Seul élu de droite du collège, le désormais libéral-radical Pierre Maudet, préposé à la salubrité, a frénétiquement traqué mégots, tags et autres salissures quatre ans durant.

Autre cheval de bataille du magistrat: la sécurité. Il a œuvré à réformer la police municipale en étoffant ses effectifs et en participant à l’élaboration de la loi cantonale qui a doté les agents de police municipaux (APM) de compétences accrues.

Privé par la majorité de gauche du Conseil municipal d’un crédit destiné à créer des postes d’APM lors du débat sur le budget en décembre, Pierre Maudet a profité de cette aubaine préélectorale pour faire porter sur ses adversaires l’accusation d’entraver son action en faveur de l’ordre public et de faire preuve d’angélisme. L’épisode illustre que son statut de représentant isolé de la minorité ne lui a guère pesé, soit parce qu’il a su en jouer, soit parce qu’il a souvent su tirer parti de dissensions entre ses collègues.

Le magistrat, même à gauche, est jugé travailleur, efficace et présent sur le terrain. Mais il ne récolte pas que des louanges. Celui qui a mis fin au flou artistique entourant la gestion du domaine public de la Ville, avec un nouveau règlement qu’il fait appliquer à la lettre, a bousculé les habitudes des forains, des puciers, des glaciers de la Rade et de certains commerçants, qui dénoncent les tracasseries incessantes de ses services.

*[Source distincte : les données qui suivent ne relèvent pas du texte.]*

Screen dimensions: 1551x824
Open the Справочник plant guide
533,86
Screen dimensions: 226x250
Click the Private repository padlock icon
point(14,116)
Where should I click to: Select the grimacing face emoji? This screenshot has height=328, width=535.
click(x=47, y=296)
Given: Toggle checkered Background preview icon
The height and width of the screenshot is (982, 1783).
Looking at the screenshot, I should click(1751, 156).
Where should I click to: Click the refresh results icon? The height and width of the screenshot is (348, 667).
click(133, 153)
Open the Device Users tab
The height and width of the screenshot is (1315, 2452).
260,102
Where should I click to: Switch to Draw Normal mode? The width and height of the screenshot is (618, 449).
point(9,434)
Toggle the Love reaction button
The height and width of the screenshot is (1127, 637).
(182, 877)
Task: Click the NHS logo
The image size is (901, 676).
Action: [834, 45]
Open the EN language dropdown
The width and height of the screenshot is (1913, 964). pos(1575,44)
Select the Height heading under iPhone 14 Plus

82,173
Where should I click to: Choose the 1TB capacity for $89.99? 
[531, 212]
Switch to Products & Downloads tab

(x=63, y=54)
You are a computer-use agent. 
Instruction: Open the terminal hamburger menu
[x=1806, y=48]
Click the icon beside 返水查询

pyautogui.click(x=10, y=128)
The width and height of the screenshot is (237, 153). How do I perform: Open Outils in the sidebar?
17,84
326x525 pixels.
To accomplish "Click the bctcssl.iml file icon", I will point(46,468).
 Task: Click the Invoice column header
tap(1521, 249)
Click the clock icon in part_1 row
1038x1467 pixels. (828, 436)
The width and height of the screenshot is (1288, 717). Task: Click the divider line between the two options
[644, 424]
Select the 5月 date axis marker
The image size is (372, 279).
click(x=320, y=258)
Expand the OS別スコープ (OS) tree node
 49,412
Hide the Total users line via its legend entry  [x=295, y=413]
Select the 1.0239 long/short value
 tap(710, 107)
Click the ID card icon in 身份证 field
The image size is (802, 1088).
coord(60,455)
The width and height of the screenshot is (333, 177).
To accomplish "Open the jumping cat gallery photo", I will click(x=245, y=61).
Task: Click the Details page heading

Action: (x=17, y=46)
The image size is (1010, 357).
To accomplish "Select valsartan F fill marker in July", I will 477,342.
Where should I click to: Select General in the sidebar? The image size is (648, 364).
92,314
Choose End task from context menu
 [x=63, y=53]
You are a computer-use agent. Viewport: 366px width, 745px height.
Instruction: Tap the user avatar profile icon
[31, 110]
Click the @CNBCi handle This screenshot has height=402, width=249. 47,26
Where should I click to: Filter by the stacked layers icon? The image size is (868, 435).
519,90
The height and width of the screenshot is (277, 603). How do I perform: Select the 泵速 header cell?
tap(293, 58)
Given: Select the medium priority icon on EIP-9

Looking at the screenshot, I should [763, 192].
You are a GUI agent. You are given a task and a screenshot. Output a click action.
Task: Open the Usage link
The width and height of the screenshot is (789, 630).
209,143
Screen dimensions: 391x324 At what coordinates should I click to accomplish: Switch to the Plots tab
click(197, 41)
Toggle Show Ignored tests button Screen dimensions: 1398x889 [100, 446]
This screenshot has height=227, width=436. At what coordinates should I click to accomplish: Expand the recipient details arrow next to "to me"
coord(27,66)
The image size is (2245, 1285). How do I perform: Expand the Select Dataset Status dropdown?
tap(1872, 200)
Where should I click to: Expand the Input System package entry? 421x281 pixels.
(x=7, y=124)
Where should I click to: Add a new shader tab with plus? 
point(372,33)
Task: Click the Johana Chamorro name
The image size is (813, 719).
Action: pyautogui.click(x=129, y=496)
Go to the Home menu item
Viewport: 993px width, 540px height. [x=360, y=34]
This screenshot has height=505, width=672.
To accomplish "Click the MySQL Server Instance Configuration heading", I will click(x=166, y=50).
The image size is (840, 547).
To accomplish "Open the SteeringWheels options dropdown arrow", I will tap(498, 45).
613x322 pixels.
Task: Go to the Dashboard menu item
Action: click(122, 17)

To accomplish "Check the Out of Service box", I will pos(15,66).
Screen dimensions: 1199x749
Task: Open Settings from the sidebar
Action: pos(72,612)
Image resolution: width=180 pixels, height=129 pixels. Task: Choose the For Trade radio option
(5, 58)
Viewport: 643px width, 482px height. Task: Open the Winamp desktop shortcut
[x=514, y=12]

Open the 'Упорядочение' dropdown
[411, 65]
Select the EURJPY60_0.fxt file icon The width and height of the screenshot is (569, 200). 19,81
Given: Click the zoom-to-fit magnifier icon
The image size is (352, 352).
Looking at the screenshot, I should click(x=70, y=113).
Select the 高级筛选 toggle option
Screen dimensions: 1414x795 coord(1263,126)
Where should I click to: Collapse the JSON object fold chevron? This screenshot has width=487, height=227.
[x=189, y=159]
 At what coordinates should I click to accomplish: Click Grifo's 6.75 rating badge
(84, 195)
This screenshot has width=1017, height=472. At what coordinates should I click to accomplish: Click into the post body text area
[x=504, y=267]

Affublé du surnom de «M. Propre», le magistrat qui communique à l’envi sur les «cycloterroristes» ou les débarras sauvages apparaît comme un élu municipal zélé, mais cette image relègue au second plan celle de jeune talent du Parti libéral-radical promis à une carrière nationale. En présentant en janvier son contre-rapport sur l’armée, Pierre Maudet a voulu montrer que sa vision dépassait la hauteur des trottoirs genevois et les limites de sa commune.